Eumundi Egg and Feather Farm Visit

Sunshine Coast Organic Meats stocks eggs from Eumundi Egg and Feather. We went on a site visit in late June 2017, to get a better understanding of Biodynamic Farming, and were shown around by the owner, Susan. The Onyx Park farm is 265 acres, with 750 Australorp cross chickens and 100 Ausline Angus cattle. Over time Susan expects to increase the number of chickens to 3,000.

Hensare feed on a soya free, organic ration to supplement their foraging during the daylight hours. The eggs are certified organic by the Bio-dynamic Research Institute (Demeter). The strict conditions associated with the use of the Demeter Bio-dynamic accreditation and logo require that the hens are fed with biodynamic (BD) grain. Currently there is insufficient BD grain available on the East Coast so the hens are fed organically certified grain and eggs accredited as organic. The farm is accredited by Demeter as bio-dynamic and the pastures are maintained consistent with this practice.

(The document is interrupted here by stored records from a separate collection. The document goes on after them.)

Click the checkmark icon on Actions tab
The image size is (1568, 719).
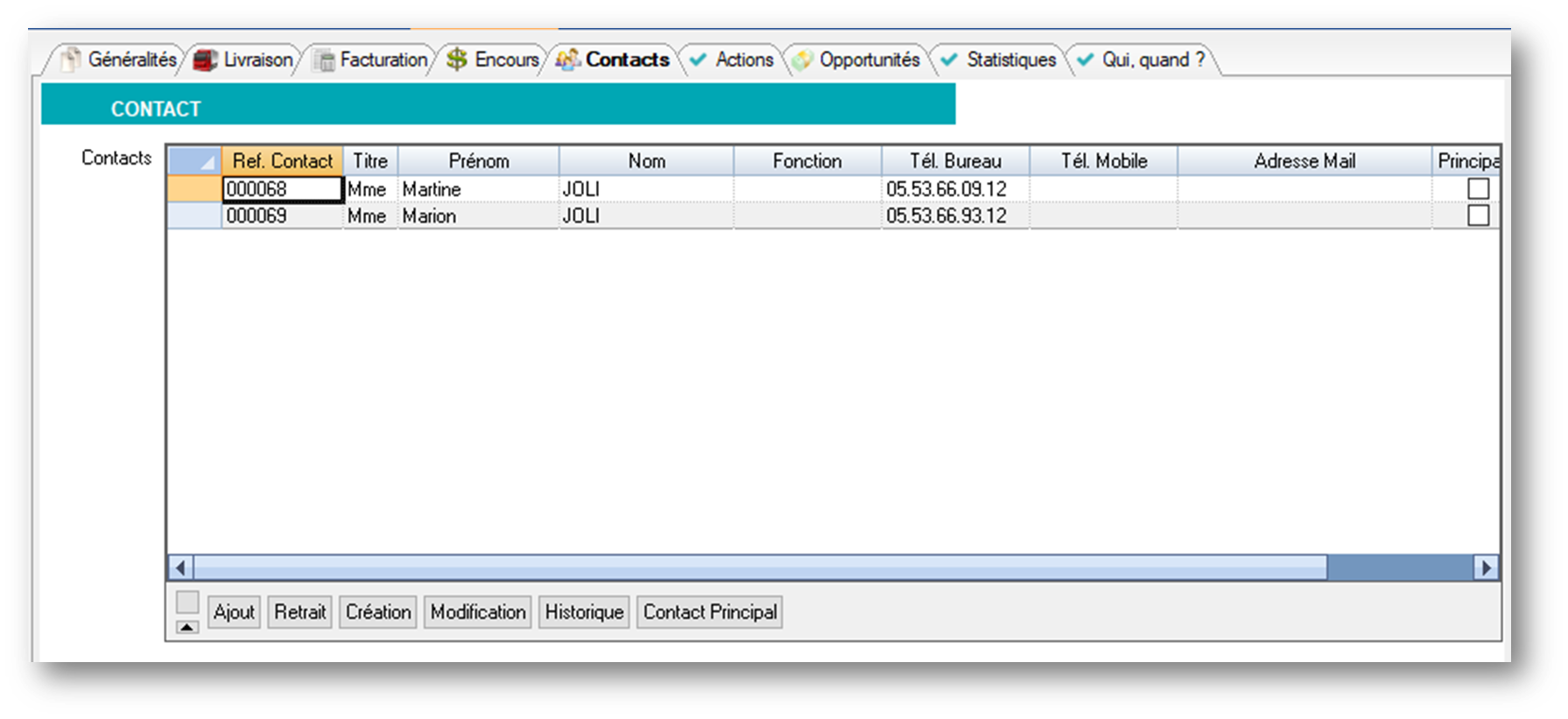pyautogui.click(x=698, y=60)
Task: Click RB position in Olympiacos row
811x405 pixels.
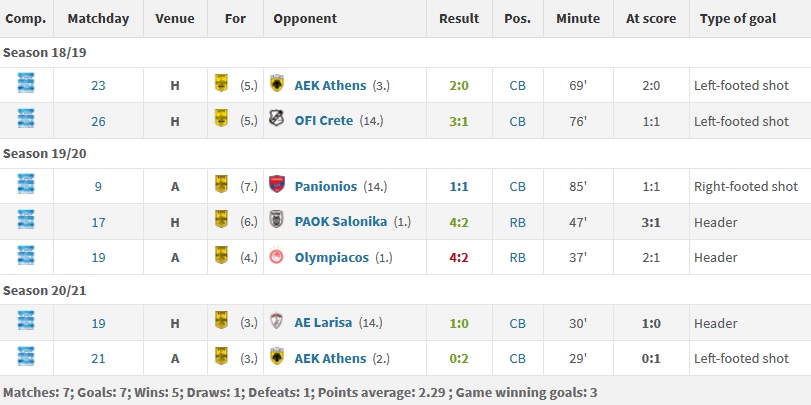Action: coord(517,258)
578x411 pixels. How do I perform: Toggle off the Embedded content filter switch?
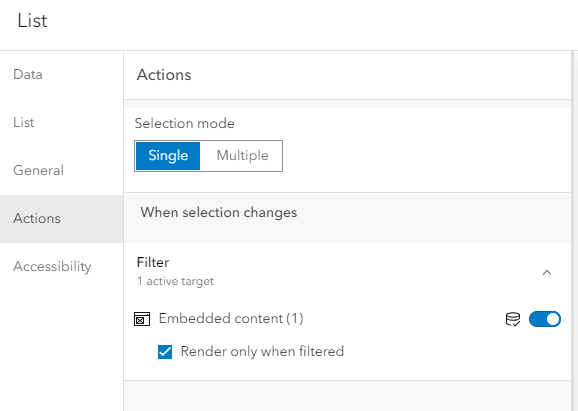tap(545, 319)
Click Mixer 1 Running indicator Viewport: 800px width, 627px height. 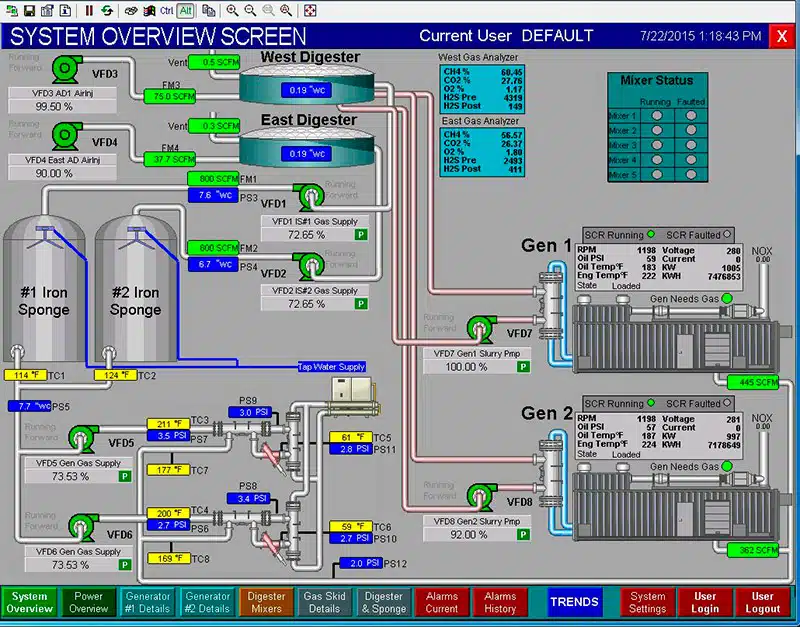click(656, 115)
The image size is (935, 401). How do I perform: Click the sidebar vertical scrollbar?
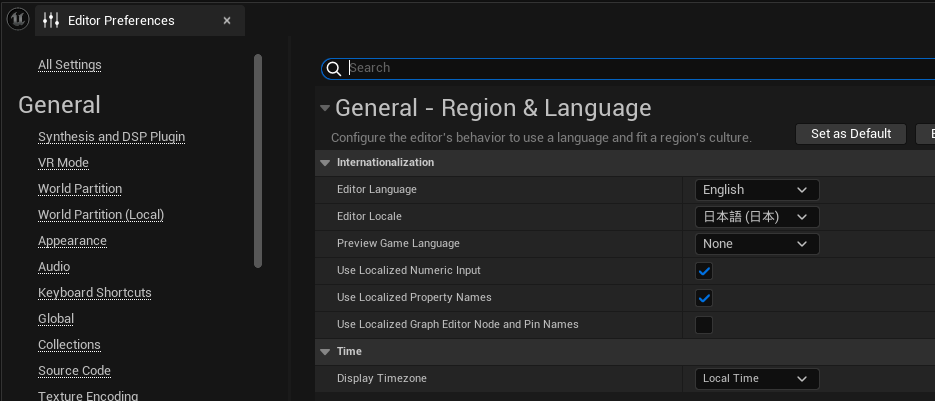click(x=258, y=160)
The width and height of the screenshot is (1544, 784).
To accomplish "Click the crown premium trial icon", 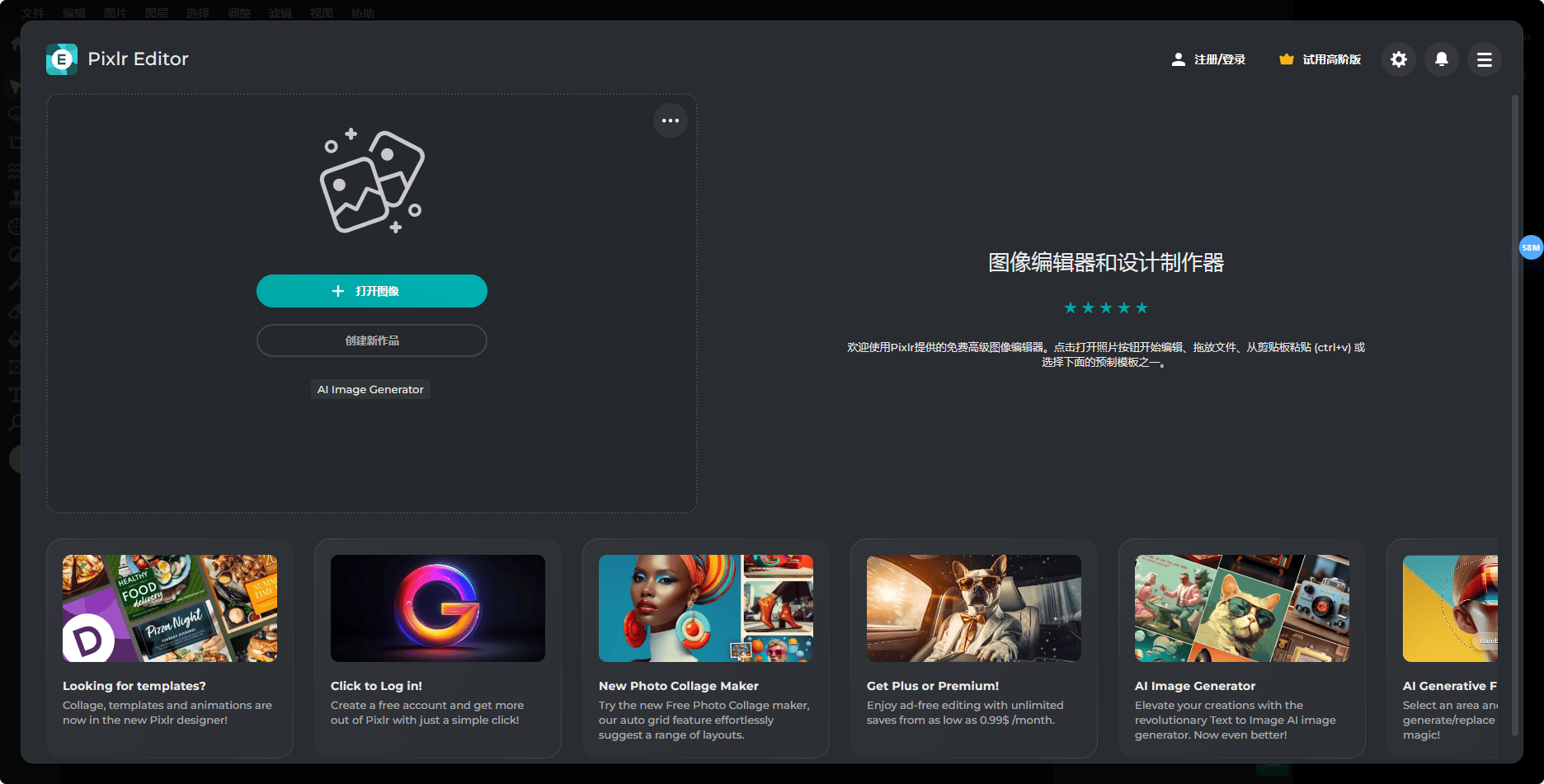I will pos(1286,59).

The picturesque farm has three sleds of 10 metres by 3 metres and a shade structure which is 7 metres by 2 metres each sled houses 250 chickens and provides feed stations, water and shelter the sled we viewed was in a paddock of around 10 acres. The sled is moved every day to fresh ground; over the course of six months every part of the paddock will have housed the sled.

(The sled is where the chickens sleep and eat.)


(The chickens are free to leave and forage.)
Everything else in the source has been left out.